Start Document extract

Fish will grow to their maximum size, assuming they aren't stunted through poor water quality. The Flowerhorn will grow to over 12", and in most cases would eliminate many of the other fish.



> the coloring on my electric blue is gone. When i bought him he was very pretty and full of color. Now he is a drab gray. Only blue that is left on him is right around his face. is there anything I can do to bring back his pretty color?


Often small fish such as this, that are fully coloured at purchase, have been hormoned. The colour will fade, and assuming the fish is a male, likely to colour back up at maturity. The degree of colouration depends on the fish dominance position in the tank.



> Last question.. my water has an orangish tint to it. any ideas on what causes this or how I can get rid of it?
> 
> Thanks so much for any advice given.

End Document extract
Start Data provided

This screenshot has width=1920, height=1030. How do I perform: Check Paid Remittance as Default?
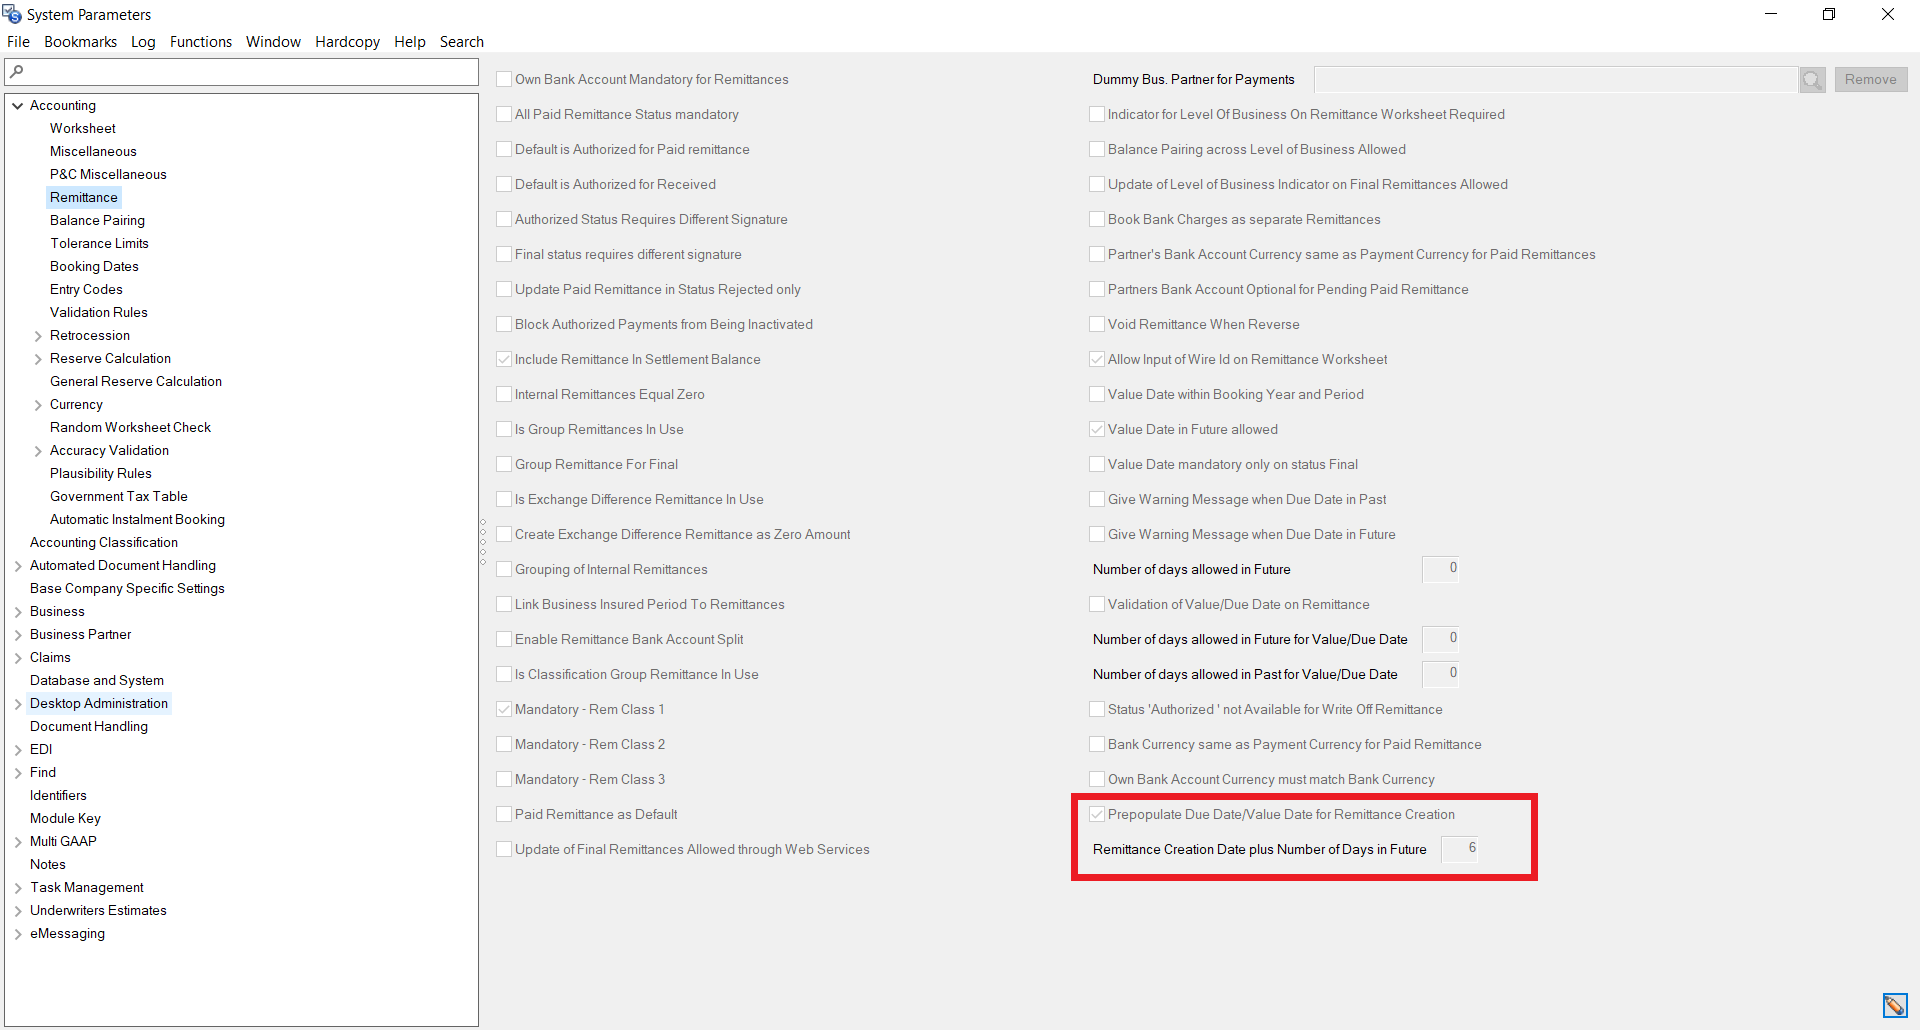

End Data provided

• [What is required] Continue the aquarium fish forum thread from its final message.

• [The result]
> 
> Elsie[/img]


Orangish tint? Driftwood leaching into the tank? Overfeeding, if food left at the bottom? Poor water quality?


----------



## BigFish77 (Feb 1, 2009)

In addition, you should perform a water change 20-40%, weekly. If you have an orange tint you should definitely change some water. It is nice to watch the fish eat, but you need to be responsible and not over-feed the tank or you can cause mass issues you might not be ready to handle.


----------



## Cuppie Cake (Apr 3, 2009)

so my flowerhorn isnt compatiable my labs??? Thanks I did NOT know that. Then why would the fish guy sell me them then??? Grrr.... that makes me think he was just after a sale, he is also the same guy that sold me the electric blue that is now gray. You said the color depending on age?? Can you point me somewhere that I can see a chart? so I can know if he is gonna come into his color.

I was planning on keeping the labs in the 55g when we moved to the 150g, but I guess I will need it to house the flowerhorn. As he really is a beautiful fish, although aggressive, he killed a knife fish and a bala shark. Same fish guy failed to tell me about his aggressiveness until after the fact. Also my fault for buying a fish based on how pretty he was. I learned my lesson. However, I like the cichlids much better than the tetras and other fish I had.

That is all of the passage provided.